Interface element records

· · · · ·

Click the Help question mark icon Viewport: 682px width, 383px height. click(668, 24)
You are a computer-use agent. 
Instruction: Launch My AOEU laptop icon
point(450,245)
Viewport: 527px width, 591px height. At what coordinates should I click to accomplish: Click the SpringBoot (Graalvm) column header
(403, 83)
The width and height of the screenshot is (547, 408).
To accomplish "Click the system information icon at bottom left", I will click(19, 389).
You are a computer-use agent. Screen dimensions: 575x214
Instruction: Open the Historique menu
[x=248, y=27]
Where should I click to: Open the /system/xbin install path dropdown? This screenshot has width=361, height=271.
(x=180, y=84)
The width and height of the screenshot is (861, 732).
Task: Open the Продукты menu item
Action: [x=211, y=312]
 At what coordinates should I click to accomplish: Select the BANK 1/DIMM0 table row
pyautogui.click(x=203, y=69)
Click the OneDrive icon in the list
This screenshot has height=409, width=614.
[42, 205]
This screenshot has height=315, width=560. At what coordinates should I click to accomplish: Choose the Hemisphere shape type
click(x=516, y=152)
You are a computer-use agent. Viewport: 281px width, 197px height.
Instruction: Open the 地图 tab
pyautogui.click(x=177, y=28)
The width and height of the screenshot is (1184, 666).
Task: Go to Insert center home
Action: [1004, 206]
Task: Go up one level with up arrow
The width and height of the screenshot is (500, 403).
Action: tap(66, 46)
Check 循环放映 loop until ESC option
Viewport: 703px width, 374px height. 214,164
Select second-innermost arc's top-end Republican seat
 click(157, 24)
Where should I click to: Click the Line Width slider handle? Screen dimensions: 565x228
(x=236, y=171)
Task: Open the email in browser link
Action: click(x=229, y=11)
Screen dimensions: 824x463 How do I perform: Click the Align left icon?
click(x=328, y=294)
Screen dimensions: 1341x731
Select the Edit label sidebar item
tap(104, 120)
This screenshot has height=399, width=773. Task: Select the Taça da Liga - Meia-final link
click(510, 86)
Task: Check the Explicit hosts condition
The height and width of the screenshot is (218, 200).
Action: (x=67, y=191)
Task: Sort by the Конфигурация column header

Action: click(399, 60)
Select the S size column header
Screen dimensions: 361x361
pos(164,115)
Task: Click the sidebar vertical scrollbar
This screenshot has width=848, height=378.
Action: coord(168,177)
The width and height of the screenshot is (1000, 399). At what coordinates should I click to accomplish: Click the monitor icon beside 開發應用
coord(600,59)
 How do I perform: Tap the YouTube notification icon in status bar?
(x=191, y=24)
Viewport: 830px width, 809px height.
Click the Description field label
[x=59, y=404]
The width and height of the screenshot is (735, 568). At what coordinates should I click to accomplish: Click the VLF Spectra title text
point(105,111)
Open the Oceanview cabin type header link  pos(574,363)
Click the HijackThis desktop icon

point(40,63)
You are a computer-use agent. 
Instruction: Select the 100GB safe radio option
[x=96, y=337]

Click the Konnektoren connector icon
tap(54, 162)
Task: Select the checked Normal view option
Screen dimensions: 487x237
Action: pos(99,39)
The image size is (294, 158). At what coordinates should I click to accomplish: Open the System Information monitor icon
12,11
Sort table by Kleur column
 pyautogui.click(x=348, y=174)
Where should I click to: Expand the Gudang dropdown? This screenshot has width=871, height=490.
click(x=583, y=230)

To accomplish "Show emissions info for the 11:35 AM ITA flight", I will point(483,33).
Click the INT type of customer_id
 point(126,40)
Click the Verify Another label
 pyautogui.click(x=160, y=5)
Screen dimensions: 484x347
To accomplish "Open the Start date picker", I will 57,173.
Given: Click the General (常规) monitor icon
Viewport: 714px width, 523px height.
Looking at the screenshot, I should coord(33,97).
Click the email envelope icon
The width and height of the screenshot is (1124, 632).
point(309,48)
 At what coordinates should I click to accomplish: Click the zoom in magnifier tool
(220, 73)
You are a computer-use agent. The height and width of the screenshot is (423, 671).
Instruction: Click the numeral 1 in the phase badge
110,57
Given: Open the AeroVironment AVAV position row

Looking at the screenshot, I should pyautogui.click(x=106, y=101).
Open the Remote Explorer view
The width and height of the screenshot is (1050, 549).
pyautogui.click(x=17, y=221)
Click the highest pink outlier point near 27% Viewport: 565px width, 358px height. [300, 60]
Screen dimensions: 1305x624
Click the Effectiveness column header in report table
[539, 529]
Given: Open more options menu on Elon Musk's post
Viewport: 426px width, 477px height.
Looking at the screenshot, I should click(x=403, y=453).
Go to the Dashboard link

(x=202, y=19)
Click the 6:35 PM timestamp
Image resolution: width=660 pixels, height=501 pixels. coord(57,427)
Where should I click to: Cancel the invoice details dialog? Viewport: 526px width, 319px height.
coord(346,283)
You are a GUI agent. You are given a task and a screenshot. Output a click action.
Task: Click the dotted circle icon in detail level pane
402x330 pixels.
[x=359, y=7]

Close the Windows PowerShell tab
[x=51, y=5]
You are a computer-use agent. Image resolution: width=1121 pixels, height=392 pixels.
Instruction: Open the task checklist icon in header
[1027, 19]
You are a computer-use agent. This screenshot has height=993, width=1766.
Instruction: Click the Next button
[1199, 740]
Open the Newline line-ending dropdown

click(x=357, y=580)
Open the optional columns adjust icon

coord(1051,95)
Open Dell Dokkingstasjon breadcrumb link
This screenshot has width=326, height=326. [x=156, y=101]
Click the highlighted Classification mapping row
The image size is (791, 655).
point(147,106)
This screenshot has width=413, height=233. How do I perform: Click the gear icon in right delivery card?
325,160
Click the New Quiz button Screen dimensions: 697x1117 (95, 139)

· · · · ·

Task instructions
Please rewrite all of the records above, changing each "computer-use agent" to "GUI agent" and leaving everything else untouched.

The reply
Click the Help question mark icon Viewport: 682px width, 383px height. click(668, 24)
You are a GUI agent. 
Instruction: Launch My AOEU laptop icon
point(450,245)
Viewport: 527px width, 591px height. At what coordinates should I click to accomplish: Click the SpringBoot (Graalvm) column header
(403, 83)
The width and height of the screenshot is (547, 408).
To accomplish "Click the system information icon at bottom left", I will click(19, 389).
You are a GUI agent. Screen dimensions: 575x214
Instruction: Open the Historique menu
[x=248, y=27]
Where should I click to: Open the /system/xbin install path dropdown? This screenshot has width=361, height=271.
(x=180, y=84)
The width and height of the screenshot is (861, 732).
Task: Open the Продукты menu item
Action: [x=211, y=312]
 At what coordinates should I click to accomplish: Select the BANK 1/DIMM0 table row
pyautogui.click(x=203, y=69)
Click the OneDrive icon in the list
This screenshot has height=409, width=614.
[42, 205]
This screenshot has height=315, width=560. At what coordinates should I click to accomplish: Choose the Hemisphere shape type
click(x=516, y=152)
You are a GUI agent. Viewport: 281px width, 197px height.
Instruction: Open the 地图 tab
pyautogui.click(x=177, y=28)
The width and height of the screenshot is (1184, 666).
Task: Go to Insert center home
Action: [1004, 206]
Task: Go up one level with up arrow
The width and height of the screenshot is (500, 403).
Action: tap(66, 46)
Check 循环放映 loop until ESC option
Viewport: 703px width, 374px height. 214,164
Select second-innermost arc's top-end Republican seat
 click(157, 24)
Where should I click to: Click the Line Width slider handle? Screen dimensions: 565x228
(x=236, y=171)
Task: Open the email in browser link
Action: click(x=229, y=11)
Screen dimensions: 824x463 How do I perform: Click the Align left icon?
click(x=328, y=294)
Screen dimensions: 1341x731
Select the Edit label sidebar item
tap(104, 120)
This screenshot has height=399, width=773. Task: Select the Taça da Liga - Meia-final link
click(510, 86)
Task: Check the Explicit hosts condition
The height and width of the screenshot is (218, 200).
Action: (x=67, y=191)
Task: Sort by the Конфигурация column header

Action: click(399, 60)
Select the S size column header
Screen dimensions: 361x361
pos(164,115)
Task: Click the sidebar vertical scrollbar
This screenshot has width=848, height=378.
Action: coord(168,177)
The width and height of the screenshot is (1000, 399). At what coordinates should I click to accomplish: Click the monitor icon beside 開發應用
coord(600,59)
 How do I perform: Tap the YouTube notification icon in status bar?
(x=191, y=24)
Viewport: 830px width, 809px height.
Click the Description field label
[x=59, y=404]
The width and height of the screenshot is (735, 568). At what coordinates should I click to accomplish: Click the VLF Spectra title text
point(105,111)
Open the Oceanview cabin type header link  pos(574,363)
Click the HijackThis desktop icon

point(40,63)
You are a GUI agent. 
Instruction: Select the 100GB safe radio option
[x=96, y=337]

Click the Konnektoren connector icon
tap(54, 162)
Task: Select the checked Normal view option
Screen dimensions: 487x237
Action: pos(99,39)
The image size is (294, 158). At what coordinates should I click to accomplish: Open the System Information monitor icon
12,11
Sort table by Kleur column
 pyautogui.click(x=348, y=174)
Where should I click to: Expand the Gudang dropdown? This screenshot has width=871, height=490.
click(x=583, y=230)

To accomplish "Show emissions info for the 11:35 AM ITA flight", I will point(483,33).
Click the INT type of customer_id
 point(126,40)
Click the Verify Another label
 pyautogui.click(x=160, y=5)
Screen dimensions: 484x347
To accomplish "Open the Start date picker", I will 57,173.
Given: Click the General (常规) monitor icon
Viewport: 714px width, 523px height.
Looking at the screenshot, I should coord(33,97).
Click the email envelope icon
The width and height of the screenshot is (1124, 632).
point(309,48)
 At what coordinates should I click to accomplish: Click the zoom in magnifier tool
(220, 73)
You are a GUI agent. The height and width of the screenshot is (423, 671).
Instruction: Click the numeral 1 in the phase badge
110,57
Given: Open the AeroVironment AVAV position row

Looking at the screenshot, I should pyautogui.click(x=106, y=101).
Open the Remote Explorer view
The width and height of the screenshot is (1050, 549).
pyautogui.click(x=17, y=221)
Click the highest pink outlier point near 27% Viewport: 565px width, 358px height. [300, 60]
Screen dimensions: 1305x624
Click the Effectiveness column header in report table
[539, 529]
Given: Open more options menu on Elon Musk's post
Viewport: 426px width, 477px height.
Looking at the screenshot, I should click(x=403, y=453).
Go to the Dashboard link

(x=202, y=19)
Click the 6:35 PM timestamp
Image resolution: width=660 pixels, height=501 pixels. coord(57,427)
Where should I click to: Cancel the invoice details dialog? Viewport: 526px width, 319px height.
coord(346,283)
You are a GUI agent. You are given a task and a screenshot. Output a click action.
Task: Click the dotted circle icon in detail level pane
402x330 pixels.
[x=359, y=7]

Close the Windows PowerShell tab
[x=51, y=5]
You are a GUI agent. Image resolution: width=1121 pixels, height=392 pixels.
Instruction: Open the task checklist icon in header
[1027, 19]
You are a GUI agent. This screenshot has height=993, width=1766.
Instruction: Click the Next button
[1199, 740]
Open the Newline line-ending dropdown

click(x=357, y=580)
Open the optional columns adjust icon

coord(1051,95)
Open Dell Dokkingstasjon breadcrumb link
This screenshot has width=326, height=326. [x=156, y=101]
Click the highlighted Classification mapping row
The image size is (791, 655).
point(147,106)
This screenshot has width=413, height=233. How do I perform: Click the gear icon in right delivery card?
325,160
Click the New Quiz button Screen dimensions: 697x1117 (95, 139)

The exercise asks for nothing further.